**EXERCISE OBJECTIVE:** The lines to copy are those with "computer" in them. Pull each one from the entries below.
============================================================
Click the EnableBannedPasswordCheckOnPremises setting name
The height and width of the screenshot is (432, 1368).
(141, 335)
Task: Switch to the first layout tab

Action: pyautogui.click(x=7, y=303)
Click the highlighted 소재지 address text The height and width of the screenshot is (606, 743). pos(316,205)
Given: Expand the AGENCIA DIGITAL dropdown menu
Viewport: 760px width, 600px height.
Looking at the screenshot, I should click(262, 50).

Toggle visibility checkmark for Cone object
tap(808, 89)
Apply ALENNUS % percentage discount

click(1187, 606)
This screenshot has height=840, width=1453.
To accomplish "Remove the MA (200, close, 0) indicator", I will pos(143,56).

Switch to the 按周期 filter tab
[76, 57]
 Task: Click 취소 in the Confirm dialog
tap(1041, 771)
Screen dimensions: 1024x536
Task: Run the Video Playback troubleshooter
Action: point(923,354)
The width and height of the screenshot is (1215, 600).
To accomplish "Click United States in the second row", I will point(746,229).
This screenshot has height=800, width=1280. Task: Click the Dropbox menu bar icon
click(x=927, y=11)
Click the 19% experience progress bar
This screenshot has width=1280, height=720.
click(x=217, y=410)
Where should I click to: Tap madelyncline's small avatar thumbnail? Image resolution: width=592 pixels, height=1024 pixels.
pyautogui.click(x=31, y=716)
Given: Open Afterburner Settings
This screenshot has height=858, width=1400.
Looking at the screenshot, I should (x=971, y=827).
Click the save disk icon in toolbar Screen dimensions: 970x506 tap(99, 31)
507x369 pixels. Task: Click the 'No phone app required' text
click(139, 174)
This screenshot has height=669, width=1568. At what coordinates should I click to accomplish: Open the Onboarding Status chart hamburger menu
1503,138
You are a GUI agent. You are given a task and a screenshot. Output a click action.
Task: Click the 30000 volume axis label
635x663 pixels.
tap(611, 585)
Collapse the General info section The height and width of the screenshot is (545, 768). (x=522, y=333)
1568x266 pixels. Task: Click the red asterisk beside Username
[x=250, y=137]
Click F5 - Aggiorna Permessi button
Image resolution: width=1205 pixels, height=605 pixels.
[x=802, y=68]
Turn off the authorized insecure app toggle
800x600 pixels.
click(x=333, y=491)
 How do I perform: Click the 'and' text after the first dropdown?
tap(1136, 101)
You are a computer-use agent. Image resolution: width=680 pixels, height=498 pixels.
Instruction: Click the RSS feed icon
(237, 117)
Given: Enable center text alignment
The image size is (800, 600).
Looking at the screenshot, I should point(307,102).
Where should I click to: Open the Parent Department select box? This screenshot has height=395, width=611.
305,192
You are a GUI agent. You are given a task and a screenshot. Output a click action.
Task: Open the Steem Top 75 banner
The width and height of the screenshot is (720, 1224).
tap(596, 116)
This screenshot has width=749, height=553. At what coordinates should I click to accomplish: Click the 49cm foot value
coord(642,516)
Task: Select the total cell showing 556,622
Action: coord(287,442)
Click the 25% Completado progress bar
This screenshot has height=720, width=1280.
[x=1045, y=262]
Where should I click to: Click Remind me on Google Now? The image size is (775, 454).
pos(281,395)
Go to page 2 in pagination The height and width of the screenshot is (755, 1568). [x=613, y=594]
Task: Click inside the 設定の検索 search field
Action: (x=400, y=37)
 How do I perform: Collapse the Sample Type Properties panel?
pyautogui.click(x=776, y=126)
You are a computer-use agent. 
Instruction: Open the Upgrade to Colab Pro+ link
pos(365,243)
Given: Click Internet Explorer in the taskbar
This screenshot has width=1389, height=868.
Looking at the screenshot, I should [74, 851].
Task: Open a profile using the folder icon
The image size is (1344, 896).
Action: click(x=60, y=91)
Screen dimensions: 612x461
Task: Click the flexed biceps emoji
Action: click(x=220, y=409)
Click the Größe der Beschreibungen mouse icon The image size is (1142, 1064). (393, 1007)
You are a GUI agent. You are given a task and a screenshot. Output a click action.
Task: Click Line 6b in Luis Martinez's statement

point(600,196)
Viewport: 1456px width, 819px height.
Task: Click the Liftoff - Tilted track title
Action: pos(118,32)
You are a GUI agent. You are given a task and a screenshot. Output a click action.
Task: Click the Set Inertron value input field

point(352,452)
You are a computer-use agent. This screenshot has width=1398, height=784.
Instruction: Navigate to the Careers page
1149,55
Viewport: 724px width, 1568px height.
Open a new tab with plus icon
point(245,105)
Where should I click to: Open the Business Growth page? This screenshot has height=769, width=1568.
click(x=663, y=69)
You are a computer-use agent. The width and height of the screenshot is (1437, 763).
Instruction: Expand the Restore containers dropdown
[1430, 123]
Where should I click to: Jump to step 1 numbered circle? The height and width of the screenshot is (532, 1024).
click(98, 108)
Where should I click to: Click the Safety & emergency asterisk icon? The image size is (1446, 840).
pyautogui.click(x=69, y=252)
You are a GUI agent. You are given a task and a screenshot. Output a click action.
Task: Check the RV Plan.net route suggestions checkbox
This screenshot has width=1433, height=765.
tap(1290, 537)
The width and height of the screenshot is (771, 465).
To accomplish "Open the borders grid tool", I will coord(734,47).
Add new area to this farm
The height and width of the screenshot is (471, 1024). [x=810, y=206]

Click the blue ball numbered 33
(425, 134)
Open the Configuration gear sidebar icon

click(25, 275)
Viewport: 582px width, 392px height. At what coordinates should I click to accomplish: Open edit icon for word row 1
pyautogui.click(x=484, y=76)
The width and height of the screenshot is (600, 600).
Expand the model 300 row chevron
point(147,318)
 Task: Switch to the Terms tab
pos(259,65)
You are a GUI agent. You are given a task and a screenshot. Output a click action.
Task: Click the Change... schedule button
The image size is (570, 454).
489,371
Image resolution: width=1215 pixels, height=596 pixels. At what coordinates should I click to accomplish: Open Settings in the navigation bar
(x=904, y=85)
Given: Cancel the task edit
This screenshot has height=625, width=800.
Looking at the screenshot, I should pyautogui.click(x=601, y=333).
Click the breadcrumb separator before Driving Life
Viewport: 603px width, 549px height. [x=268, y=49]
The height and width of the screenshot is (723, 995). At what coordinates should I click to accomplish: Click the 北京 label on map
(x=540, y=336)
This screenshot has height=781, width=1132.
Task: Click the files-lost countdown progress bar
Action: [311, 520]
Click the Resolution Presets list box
============================================================
**SOLUTION FOR THIS EXERCISE:**
You are a computer-use agent. Image resolution: width=680 pixels, height=498 pixels.
You are a computer-use agent. 
You are a computer-use agent. This screenshot has width=1398, height=784.
You are a computer-use agent. The width and height of the screenshot is (1437, 763).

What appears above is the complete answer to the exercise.